--- Supplied records Enclosed Below ---

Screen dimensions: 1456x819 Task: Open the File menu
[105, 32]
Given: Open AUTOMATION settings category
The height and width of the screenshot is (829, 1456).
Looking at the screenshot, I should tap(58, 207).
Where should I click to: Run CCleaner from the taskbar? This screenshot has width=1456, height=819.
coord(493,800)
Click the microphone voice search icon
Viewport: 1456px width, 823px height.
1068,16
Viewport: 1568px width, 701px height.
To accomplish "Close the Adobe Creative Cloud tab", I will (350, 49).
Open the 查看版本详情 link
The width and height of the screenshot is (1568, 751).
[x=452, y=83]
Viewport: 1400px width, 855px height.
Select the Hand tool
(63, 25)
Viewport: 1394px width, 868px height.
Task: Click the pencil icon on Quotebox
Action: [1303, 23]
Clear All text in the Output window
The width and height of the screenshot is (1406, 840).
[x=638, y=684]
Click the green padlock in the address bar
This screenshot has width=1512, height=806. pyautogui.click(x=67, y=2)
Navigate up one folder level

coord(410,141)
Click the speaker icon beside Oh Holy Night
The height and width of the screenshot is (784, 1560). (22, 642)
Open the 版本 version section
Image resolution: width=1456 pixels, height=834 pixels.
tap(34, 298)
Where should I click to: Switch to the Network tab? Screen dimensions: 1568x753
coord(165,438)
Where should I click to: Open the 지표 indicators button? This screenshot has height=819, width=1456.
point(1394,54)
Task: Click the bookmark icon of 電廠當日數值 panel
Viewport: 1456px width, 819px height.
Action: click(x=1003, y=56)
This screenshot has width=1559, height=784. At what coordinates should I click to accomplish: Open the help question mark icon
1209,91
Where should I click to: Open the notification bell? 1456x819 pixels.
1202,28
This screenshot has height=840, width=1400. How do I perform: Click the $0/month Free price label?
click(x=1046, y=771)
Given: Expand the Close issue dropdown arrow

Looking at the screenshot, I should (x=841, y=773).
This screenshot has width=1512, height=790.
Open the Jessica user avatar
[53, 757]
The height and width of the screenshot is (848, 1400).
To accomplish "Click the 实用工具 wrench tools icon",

--- End of Enclosed Supplied records ---

Aim of the task:
Output every record verbatim.

Task solution:
Screen dimensions: 1456x819 Task: Open the File menu
[105, 32]
Given: Open AUTOMATION settings category
The height and width of the screenshot is (829, 1456).
Looking at the screenshot, I should tap(58, 207).
Where should I click to: Run CCleaner from the taskbar? This screenshot has width=1456, height=819.
coord(493,800)
Click the microphone voice search icon
Viewport: 1456px width, 823px height.
1068,16
Viewport: 1568px width, 701px height.
To accomplish "Close the Adobe Creative Cloud tab", I will (350, 49).
Open the 查看版本详情 link
The width and height of the screenshot is (1568, 751).
[x=452, y=83]
Viewport: 1400px width, 855px height.
Select the Hand tool
(63, 25)
Viewport: 1394px width, 868px height.
Task: Click the pencil icon on Quotebox
Action: [1303, 23]
Clear All text in the Output window
The width and height of the screenshot is (1406, 840).
[x=638, y=684]
Click the green padlock in the address bar
This screenshot has width=1512, height=806. pyautogui.click(x=67, y=2)
Navigate up one folder level

coord(410,141)
Click the speaker icon beside Oh Holy Night
The height and width of the screenshot is (784, 1560). (22, 642)
Open the 版本 version section
Image resolution: width=1456 pixels, height=834 pixels.
tap(34, 298)
Where should I click to: Switch to the Network tab? Screen dimensions: 1568x753
coord(165,438)
Where should I click to: Open the 지표 indicators button? This screenshot has height=819, width=1456.
point(1394,54)
Task: Click the bookmark icon of 電廠當日數值 panel
Viewport: 1456px width, 819px height.
Action: click(x=1003, y=56)
This screenshot has width=1559, height=784. At what coordinates should I click to accomplish: Open the help question mark icon
1209,91
Where should I click to: Open the notification bell? 1456x819 pixels.
1202,28
This screenshot has height=840, width=1400. How do I perform: Click the $0/month Free price label?
click(x=1046, y=771)
Given: Expand the Close issue dropdown arrow

Looking at the screenshot, I should (x=841, y=773).
This screenshot has width=1512, height=790.
Open the Jessica user avatar
[53, 757]
The height and width of the screenshot is (848, 1400).
To accomplish "Click the 实用工具 wrench tools icon",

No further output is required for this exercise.